Nelle sue molteplici (e mutevoli) versioni soliste, Thurston Moore ha sempre dato l'impressione di volersi distanziare il più possibile dai Sonic Youth. Era così già ai tempi di “Psychic Hearts” - e ci trovavamo ancora nel bel mezzo dei fatidici Nineties - e lo è stato a maggior ragione in seguito allo scioglimento della band-madre, quella con cui per trent'anni ha riscritto le regole dell'alt-rock americano insieme all'ormai ex-consorte Kim Gordon: “Demolished Thoughts” segnava l'inattesa svolta acustica, peraltro curata in prima persona da Beck; quanto al progetto “Chelsea Light Moving”, al netto di un certo stile riconoscibile e di svariate giravolte noise, trattavasi in ogni caso di una strada tutta nuova e autonoma, collaterale rispetto al cammino fino ad allora compiuto.

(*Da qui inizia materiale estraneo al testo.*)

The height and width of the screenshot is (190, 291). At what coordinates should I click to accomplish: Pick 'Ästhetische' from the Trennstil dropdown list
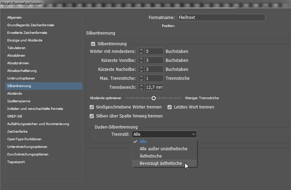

Con “The Best Day”, verrebbe da dire a sorpresa, Moore intraprende il percorso inverso. Rivolge lo sguardo al passato, e su di esso costruisce un nuovo presente che tiene conto, intelligentemente, di quanto c'è stato in mezzo. Lo si ravvisa nella materia sonora, in quei fraseggi di chitarre che sospendono la tensione in limbi che quasi mai deflagrano, nelle lunghe progressioni strumentali, mai comunque fini a se stesse, mentre le tracce delle opere più recenti si evidenziano nei passaggi in acustico, utili sia a stemperare i toni (e a renderli più maturi, quasi ci si vergognasse un po' di rispolverare fino in fondo la rabbia giovanile) che a lasciare spiragli aperti per eventuali seguiti di “Demolished Thoughts”. Ad affiancare il Nostro c'è una band di tutto rispetto: Steve Shelley, ultimo fedelissimo dell'epopea sonica, la bassista dei My Bloody Valentine Deb Googe, e poi Samara Lubieski, John Moloney e Keith Wood, ovvero i restanti Chelsea Light Moving.
Otto canzoni per cinquanta minuti di musica inaugurati dal monolitico binomio “Speak To The Wild”-“Forevermore”, inquiete cavalcate che si strutturano man mano sui riff di chitarre, a cavallo di progressivi crescendo e calme apparenti. “The Tape” introduce sonorità acustiche, “The Best Day” dopo una breve intro blues raggiunge l'ipotetico giro di boa con la più disinvolta tra le melodie contenute nell'album - verrebbe quasi da rispolverare il termine pop.
I retaggi delle ore spese in studio con Beck trovano ulteriori frutti negli arpeggi acustici di “Vocabularies” (tra le righe qualche reminiscenza degli Alice In Chains), mentre i fraseggi della finale “Germs Burn” ritornano là dove l'opera si era aperta.
Il passato che ritorna e le istanze di un presente pulsante e ancora in gran parte da esplorare convivono pacificamente in “The Best Day”: un po' come a dire che, quando c'è la classe, il resto viene di conseguenza.